A los dos minutos escasos de producirse el hecho, comenzaron a sonar las sirenas de la ambulancia. Por casa desfilaron muchachos de la Cruz Roja, municipales, nacionales de uniforme y de paisano, el juez y ayudantes, servicio de limpieza y desinfección. El suceso, la nota negra, morbosa, trágica había ocurrido demasiado cerca. Por la cocina sacaron el cadáver y sobre el suelo del patio quedó un gran charco de sangre.

Su voz se escuchaba, seca y retumbante en el patio:-¡Que la tapen y me la suban!... ¿A donde la llevan?.¡No la toquen!. A las tres horas del trágico suceso todo estaba, de nuevo, en silencio; Comentarios. No estaba muy claro. Luego, unos hechos deshilvanados servirían para reconstruir parcialmente, para atisbar lo que pudo ser una truculenta, una sórdida historia:
Ocho menos veinte de la mañana en el 4o piso. La vecina de al lado escucha unos gritos desgarradores. No era la primera vez, sobre todo, en estos últimos meses que se oían voces y gritos, pero aquellos gritos le había provocado una creciente inquietud. Se levantó, pese a las protestas de la hija, se puso la bata y llamó a la puerta. Salió al umbral, Ha loca":


-Pero, ¿les pasa algo?

-No. ¡No nos pasa nada!, ¡déjenos en paz!....

Parecía que llevaba en la mano una media. Era extraño que saliera ésta y no la otra, aquella que siempre disculpaba a su hermana de sus frecuentes excentricidades y ataques verbales.

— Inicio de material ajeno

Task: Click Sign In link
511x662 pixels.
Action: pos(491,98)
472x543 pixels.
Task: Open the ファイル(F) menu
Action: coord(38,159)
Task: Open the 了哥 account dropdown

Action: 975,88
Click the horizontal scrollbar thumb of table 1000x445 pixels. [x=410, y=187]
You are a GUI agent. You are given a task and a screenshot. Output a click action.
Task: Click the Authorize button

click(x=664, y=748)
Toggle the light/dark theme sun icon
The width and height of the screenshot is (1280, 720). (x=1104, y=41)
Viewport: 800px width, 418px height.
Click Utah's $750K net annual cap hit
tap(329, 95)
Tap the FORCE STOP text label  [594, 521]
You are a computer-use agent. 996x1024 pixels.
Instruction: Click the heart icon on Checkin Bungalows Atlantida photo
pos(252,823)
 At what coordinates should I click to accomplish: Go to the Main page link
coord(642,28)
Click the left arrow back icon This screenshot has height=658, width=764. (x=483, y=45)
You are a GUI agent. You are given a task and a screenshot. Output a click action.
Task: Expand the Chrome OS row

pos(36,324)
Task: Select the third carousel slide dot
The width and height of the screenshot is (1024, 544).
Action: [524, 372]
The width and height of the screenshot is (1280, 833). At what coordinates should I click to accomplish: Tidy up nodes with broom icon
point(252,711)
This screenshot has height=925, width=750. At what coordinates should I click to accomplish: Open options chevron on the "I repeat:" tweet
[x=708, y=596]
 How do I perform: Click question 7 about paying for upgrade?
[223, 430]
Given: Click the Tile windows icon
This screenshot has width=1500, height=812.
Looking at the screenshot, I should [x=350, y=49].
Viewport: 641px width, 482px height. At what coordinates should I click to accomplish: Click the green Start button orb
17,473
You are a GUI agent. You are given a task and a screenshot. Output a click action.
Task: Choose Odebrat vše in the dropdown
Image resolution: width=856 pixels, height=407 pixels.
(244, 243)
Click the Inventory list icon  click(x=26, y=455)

No obstante, volvió a meterse en su casa, nada tranquila y espero a que la loca cerrase la puerta, para volver a salir y llamar a la vecina de enfrente.

Unos segundos.

-Oye, sabes, ha pasado esto, he oido gritos, he llamado, ha salido ésta.

-¿Cómo?. Yo acabo de oir ahora mismo un estruendo enorme. Miraron, por la ventana del descansillo, y allá abajo estaba el cuerpo en el patio.

Preguntas y más preguntas. Declaraciones. Testimonios. Inspección ocular. En la cocina había unas banquetas. No tenían frigorífico, ni cocina de gas, tan solo disponían de un hornillo eléctrico. Las paredes estaban desnudas. En el cuarto de estar apenas unas sillas. En el cuarto del patio no había siquiera una bombilla que lo alumbrara. Suciedad y dejadez. Una manta en el pasillo. Una cuerda con nudos corredizos. La casa exhalaba un aire de decrepitud, de vidas ensombrecidas por el tiempo, la soledad y la locura.


La ventana de la habitación del patio sigue abierta: se abre, se entorna, se cierra y se golpea con el aire. Abajo, un nutrido grupo de moscas revolotea, con extraña insistencia, sobre la mancha, que pese a todos los intentos por quitarla, aun perdura.


La historia tiene todos los elementos de un sórdido episodio de la crónica negra. Perduran aun muchas incógnitas. ¿Qué ocurrió aquella mañana de lunes, antes de la caída?. ¿Qué quería decirle a mi madre, aquella tarde del jueves anterior?. Podría especularse mucho, dar por sentado hipótesis y teorías pero seguramente el secreto quedará intacto entre aquellas paredes y en la sofocante prisión de una mente enferma.


La hermana permanece hoy internada en el hospital psquiátrico de nuestra ciudad, con vigilancia policial. El piso permanece precintado. El caso no está cerrado.